Bandar Lampung, Inisiatif Lampung Sehat (ILS) gelar pertemuan strategis lintas pemangku kepentingan dalam rangka monitoring dan evaluasi (monev) implementasi Public-Private Mix (PPM) dan Community-Based Monitoring Framework (CBMF) untuk peningkatan kualitas layanan Tuberkulosis (TBC), dihadiri oleh berbagai pihak terkait, termasuk perwakilan dari komunitas, fasilitas layanan kesehatan (Fasyankes), dan Dinas Kesehatan Provinsi serta Kabupaten/Kota. kegiatan sukses digelar di Hotel Golden Tulip tanggal 24 Desember 2024.
Kegiatan ini dibuka oleh Direktur ILS Sudiyanto, Sos. yang juga menjadi Narasumber dalam pertemuan tersebut, Turut hadir dalam kegiatan ini seagai narasumber adalah dr. Yenni Hasrita Ekasari, M.Kes (Kepala Seksi P2PM) Dinas Kesehatan Provinsi Lampung dan dr. Josi Harnos, Mars (Ketua Kopi TB Lampung).
Pertemuan yang berlangsung selama satu hari ini bertujuan untuk; 1. Memantau perkembangan hasil penilaian Standar Pelayanan Minimal (SPM) serta umpan balik dari pasien dan masyarakat. 2. Mengevaluasi hasil implementasi kegiatan Distric-Based Public-Private Mix (DPPM), termasuk dukungan advokasi, pelacakan pasien mangkir (iLTFU/LTFU), dan investigasi kontak pada indeks kasus non-puskesmas. 3. Menyusun rekomendasi strategis untuk perbaikan implementasi DPPM di tingkat Provinsi dan Kabupaten/Kota.
Kegiatan dimulai dengan identifikasi isu-isu utama yang telah terdeteksi sebelumnya, seperti ketersediaan data indeks kasus, dukungan notifikasi, pengelolaan pasien iLTFU/LTFU, serta distribusi logistik yang mendukung layanan TBC, Diskusi juga mencakup pemanfaatan platform digital seperti LaporTBC.id dan CBMF sebagai alat pengelolaan umpan balik dari pasien serta keluarga pasien TBC.
Dalam mekanisme CBMF, berbagai keluhan dan umpan balik yang muncul dapat langsung ditangani di tingkat layanan. Namun, untuk persoalan yang memerlukan koordinasi lebih lanjut, pentingnya pertemuan lintas pemangku kepentingan seperti ini menjadi sangat krusial. Seluruh masukan yang diterima akan digunakan untuk meningkatkan kualitas layanan TBC, memperkuat jejaring PPM, dan menciptakan sinergi yang lebih solid antar pihak terkait.
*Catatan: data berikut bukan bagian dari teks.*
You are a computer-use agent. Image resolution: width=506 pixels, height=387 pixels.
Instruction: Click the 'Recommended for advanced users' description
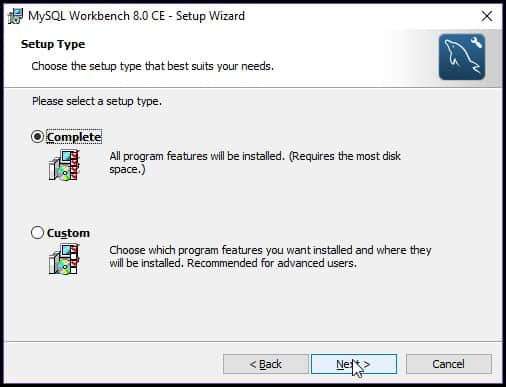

Pertemuan ini berhasil mempertemukan berbagai pihak untuk bersama-sama membahas solusi konkret dalam peningkatan layanan TBC di fasilitas kesehatan tingkat pertama (FKTP) maupun tingkat lanjut (FKRTL). Dengan koordinasi yang baik antara sektor publik, swasta, dan komunitas, diharapkan program penanggulangan TBC dapat lebih optimal dan menyentuh seluruh lapisan masyarakat, Melalui kegiatan ini, jejaring PPM semakin kuat, mekanisme CBMF semakin terarah, dan kontribusi seluruh pemangku kepentingan dalam upaya penanggulangan TBC semakin signifikan. Masyarakat pun diharapkan dapat lebih merasakan dampak positif dari layanan kesehatan yang terus ditingkatkan.